**Material for this exercise**
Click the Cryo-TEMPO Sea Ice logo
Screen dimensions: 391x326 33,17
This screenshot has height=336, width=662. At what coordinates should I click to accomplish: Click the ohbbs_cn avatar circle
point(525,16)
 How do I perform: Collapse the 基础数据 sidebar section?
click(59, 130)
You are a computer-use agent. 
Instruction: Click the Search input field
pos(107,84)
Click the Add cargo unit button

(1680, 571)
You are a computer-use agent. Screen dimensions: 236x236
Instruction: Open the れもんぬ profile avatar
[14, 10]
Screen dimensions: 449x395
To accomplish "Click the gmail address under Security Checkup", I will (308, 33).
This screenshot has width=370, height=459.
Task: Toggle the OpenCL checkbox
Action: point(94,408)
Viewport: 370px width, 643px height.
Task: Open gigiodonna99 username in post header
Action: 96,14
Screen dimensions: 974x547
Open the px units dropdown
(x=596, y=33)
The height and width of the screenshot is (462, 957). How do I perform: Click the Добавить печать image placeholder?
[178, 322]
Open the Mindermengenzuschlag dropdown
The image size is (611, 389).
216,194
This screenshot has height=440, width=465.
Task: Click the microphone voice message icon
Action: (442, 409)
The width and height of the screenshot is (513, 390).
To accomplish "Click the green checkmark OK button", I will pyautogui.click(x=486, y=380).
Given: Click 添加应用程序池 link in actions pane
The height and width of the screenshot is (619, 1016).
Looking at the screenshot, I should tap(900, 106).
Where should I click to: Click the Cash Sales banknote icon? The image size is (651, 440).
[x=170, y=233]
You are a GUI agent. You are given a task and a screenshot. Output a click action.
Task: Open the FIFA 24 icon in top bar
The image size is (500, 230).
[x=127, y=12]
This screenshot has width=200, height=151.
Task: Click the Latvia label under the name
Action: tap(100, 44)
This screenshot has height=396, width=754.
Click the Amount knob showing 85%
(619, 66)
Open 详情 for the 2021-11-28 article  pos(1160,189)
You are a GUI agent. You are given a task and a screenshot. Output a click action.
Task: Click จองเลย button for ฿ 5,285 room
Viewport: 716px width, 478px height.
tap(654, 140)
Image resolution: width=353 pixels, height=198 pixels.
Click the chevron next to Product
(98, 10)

**Problem to work on**
The answer should consist of every line above in which "agent" appears.

**Output**
You are a computer-use agent. 
You are a computer-use agent. Screen dimensions: 236x236
You are a GUI agent. You are given a task and a screenshot. Output a click action.
You are a GUI agent. You are given a task and a screenshot. Output a click action.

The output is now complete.